KATHLEEN ANN KILI The Star 19 May 16;

JOHOR BARU: The state government will leave it to the experts to come up with suitable suggestions on the best way to protect and conserve marine life, especially the endangered dugong.

Johor Health and Environment Committee chairman Datuk Ayub Rahmat said they were in talks with consultants on the setting up of a marine park near Mersing, which will include a dugong sanctuary.

“We will not rule out suggestions to use a tagging system to monitor the movement of dugong. We will also explore other experts’ advice.

“We want to ensure that the method carried out to protect the sea mammal is the most suitable to avoid any future issues,” he said.

Ayub said currently, their focus was on sourcing for the best spot among the islands off Mersing to build the marine park.

He added that Johor Ruler Sultan Ibrahim ibni Almarhum Sultan Iskandar was expected to pre-launch the Sultan Iskandar Marine Park in July.

It will just be a soft launch while the operational aspects and mechanisms of creating the park will be discussed in the next six months, he said, adding that RM1mil set aside was just a start-up allocation.

Ayub said the state government would seek more allocations, including from the Federal Government, following discussions with the experts.

For now, the RM1mil would be utilised to identify and measure the exact location, instal buoys to mark the areas as well as to cons­truct a monument for the park, he added.

He also pointed out that it was unfair to solely blame developments as the cause for the dwindling number of dugong along the most southern part of the state.

“We also have to take environmental changes into consideration including water pollution due to the discharge of waste or oil spills as well as the speed of huge vessels passing through the area.

“Our studies show that the islands off Mersing are still rich with the dugong’s staple diet – seagrass. This is likely why the sea mammal has been spotted there more often these past few years,” he said.

The Sunday Star reported on the dwindling number of dugong, also known as sea cow, around southern Johor, which used to be a haven for the shy creatures due to the abundance of seagrass there.

Experts claimed that they have been migrating to the eastern part of the state near Mersing where seagrass is ample.

‘Tagging dugong is costly and may not be feasible’
KATHLEEN ANN KILI The Star 22 May 16;

JOHOR BARU: A tagging system to monitor the dugong may not be feasible due to high costs and low number of the mammal, said Rantau Abang Endangered Marine Species and Turtle Research Division director Syed Abdullah Syed Abdul Kadir.

“The objective of tagging is to obtain their migration pattern as well as to determine their roaming areas.

“But research showed that this approach may be costly as we have to tag at least 50% of its population.

“We will need a lot of tags and a large number of dugong in order to get solid information. And capturing the creatures to tag them may also scare them away,” he said.

“This will backfire on our cause,” he added.

Last Sunday, The Star reported on the dwindling number of dugong, also known as sea cow, in southern Johor that was previously a haven for them due to the abundance of seagrass there.

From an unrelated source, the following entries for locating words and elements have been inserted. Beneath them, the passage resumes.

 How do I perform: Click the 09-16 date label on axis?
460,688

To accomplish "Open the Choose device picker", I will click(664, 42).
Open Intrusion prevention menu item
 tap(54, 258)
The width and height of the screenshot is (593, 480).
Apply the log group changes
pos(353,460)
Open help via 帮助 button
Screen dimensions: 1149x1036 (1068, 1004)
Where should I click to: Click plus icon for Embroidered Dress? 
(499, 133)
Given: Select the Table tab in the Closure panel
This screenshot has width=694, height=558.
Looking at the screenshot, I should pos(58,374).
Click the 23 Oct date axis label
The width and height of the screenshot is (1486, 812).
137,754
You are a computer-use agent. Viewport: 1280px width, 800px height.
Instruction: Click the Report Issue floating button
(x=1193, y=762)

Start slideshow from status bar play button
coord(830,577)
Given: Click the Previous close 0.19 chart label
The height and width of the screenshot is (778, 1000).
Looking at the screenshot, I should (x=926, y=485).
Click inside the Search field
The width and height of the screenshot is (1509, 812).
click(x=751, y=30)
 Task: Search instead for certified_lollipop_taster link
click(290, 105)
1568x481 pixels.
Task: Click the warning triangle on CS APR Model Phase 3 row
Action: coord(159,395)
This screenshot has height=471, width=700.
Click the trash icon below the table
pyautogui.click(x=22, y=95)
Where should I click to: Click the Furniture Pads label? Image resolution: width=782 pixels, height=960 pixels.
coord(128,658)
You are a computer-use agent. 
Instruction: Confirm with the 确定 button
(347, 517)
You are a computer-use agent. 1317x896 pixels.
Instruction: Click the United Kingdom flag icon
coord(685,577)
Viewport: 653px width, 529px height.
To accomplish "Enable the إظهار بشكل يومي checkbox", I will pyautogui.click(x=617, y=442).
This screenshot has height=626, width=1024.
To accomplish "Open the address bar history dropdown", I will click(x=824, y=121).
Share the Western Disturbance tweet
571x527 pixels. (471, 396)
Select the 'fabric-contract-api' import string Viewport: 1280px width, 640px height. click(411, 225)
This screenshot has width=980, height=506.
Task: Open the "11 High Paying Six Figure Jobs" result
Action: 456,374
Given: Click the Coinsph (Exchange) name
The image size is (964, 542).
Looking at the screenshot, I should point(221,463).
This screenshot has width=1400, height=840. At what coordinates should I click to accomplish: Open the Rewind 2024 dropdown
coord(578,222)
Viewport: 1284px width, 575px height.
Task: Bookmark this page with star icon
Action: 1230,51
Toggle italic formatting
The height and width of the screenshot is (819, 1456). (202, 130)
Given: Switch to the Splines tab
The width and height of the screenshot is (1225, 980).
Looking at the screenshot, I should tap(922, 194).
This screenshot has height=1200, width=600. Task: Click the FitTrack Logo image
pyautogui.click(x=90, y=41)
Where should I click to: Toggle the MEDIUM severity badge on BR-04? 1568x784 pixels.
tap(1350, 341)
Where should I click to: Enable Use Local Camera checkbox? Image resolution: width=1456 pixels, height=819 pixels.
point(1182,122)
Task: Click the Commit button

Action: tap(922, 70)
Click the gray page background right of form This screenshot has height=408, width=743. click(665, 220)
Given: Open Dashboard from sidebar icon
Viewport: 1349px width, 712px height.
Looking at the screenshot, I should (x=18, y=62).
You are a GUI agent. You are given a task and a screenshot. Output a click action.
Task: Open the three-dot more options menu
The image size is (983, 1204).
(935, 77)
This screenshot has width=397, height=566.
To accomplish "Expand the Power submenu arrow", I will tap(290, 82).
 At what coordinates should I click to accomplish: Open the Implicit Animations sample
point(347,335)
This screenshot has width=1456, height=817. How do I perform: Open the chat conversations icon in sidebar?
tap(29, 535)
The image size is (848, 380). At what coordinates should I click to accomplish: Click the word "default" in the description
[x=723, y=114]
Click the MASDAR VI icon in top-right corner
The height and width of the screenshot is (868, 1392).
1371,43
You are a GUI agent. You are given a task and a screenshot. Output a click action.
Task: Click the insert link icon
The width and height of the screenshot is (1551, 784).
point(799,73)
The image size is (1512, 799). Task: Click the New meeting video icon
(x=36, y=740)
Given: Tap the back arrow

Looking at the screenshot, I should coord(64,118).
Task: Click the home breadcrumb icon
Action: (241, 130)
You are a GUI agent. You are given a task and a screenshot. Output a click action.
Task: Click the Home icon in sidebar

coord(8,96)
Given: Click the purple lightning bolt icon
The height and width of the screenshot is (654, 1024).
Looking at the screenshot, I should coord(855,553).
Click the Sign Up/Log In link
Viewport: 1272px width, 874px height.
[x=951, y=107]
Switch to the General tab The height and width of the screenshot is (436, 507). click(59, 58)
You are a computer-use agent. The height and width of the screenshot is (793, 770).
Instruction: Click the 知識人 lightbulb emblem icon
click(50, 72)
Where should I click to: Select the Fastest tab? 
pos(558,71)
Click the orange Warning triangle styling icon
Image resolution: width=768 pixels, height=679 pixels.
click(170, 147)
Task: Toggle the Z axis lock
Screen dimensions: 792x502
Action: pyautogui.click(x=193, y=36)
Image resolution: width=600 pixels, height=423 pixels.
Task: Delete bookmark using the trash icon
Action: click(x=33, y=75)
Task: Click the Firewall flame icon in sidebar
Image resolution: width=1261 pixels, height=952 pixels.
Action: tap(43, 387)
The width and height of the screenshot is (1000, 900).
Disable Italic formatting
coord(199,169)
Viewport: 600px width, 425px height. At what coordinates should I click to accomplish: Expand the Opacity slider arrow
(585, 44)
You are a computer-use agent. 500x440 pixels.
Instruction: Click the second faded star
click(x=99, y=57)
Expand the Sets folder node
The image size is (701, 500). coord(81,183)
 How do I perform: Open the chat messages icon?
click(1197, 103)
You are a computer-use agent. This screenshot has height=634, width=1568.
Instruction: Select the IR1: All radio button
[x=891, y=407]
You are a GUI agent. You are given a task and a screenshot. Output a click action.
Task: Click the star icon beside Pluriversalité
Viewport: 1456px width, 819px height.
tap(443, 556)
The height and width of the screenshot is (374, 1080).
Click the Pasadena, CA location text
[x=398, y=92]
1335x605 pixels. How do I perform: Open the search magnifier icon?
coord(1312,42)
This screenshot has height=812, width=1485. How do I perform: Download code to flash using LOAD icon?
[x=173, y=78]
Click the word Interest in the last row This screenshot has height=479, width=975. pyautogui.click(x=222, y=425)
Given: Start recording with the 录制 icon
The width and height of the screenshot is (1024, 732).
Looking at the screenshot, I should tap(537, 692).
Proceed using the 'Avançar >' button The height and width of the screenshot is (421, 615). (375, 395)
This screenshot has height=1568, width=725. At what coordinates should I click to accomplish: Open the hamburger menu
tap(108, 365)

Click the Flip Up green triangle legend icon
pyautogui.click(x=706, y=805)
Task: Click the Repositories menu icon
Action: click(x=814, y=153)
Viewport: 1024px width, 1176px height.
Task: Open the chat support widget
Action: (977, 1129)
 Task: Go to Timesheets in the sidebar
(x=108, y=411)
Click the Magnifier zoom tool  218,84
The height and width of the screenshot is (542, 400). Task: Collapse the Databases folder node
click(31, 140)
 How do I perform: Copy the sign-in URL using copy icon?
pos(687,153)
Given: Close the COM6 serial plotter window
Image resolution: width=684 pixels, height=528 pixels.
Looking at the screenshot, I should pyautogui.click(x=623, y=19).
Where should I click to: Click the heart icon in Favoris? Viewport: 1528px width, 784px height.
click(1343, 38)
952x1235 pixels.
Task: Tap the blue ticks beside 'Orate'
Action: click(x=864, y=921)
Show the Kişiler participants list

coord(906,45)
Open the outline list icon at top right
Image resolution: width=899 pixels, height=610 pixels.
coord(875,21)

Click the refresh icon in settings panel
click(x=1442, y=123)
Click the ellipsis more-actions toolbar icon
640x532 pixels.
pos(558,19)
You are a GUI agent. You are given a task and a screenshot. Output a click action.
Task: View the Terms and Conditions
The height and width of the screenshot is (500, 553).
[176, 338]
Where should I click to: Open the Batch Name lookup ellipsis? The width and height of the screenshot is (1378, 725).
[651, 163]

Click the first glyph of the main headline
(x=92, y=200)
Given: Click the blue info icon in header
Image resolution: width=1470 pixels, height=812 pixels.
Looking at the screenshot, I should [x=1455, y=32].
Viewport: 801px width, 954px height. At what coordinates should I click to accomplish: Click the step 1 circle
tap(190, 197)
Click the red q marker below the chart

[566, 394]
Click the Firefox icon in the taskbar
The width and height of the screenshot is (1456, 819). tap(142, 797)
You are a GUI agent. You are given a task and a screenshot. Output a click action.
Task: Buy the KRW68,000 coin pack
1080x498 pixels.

But the depleting seagrass had forced the dugong to move to the eastern part of the state.

Concerned groups have suggested tagging the dugong to keep track of them, thus creating a database to monitor their population and movements.

Syed Abdullah said the Fisheries Research Institute had recorded three dugong deaths since the beginning of this year.

There were five such deaths in 2015 and four cases in 2014, mostly due to them being hit by boats, tangled in nets or incidental catches.

He acknowledged that there had been a drastic decline in the number of dugong, citing factors such as fish bombings, hunting, unsupervised tourism, seagrass degradation and habitat loss due to land reclamation and dredging activities.

“With rapid development in Johor some dugong habitats are no longer conducive for them to inhabit,” he said.

He urged Malaysians to play their part by avoiding fishing activities and reducing the speed of their boat at areas known to be populated by dugong, as well as to keep the cleanliness of sea water by not discarding waste into it.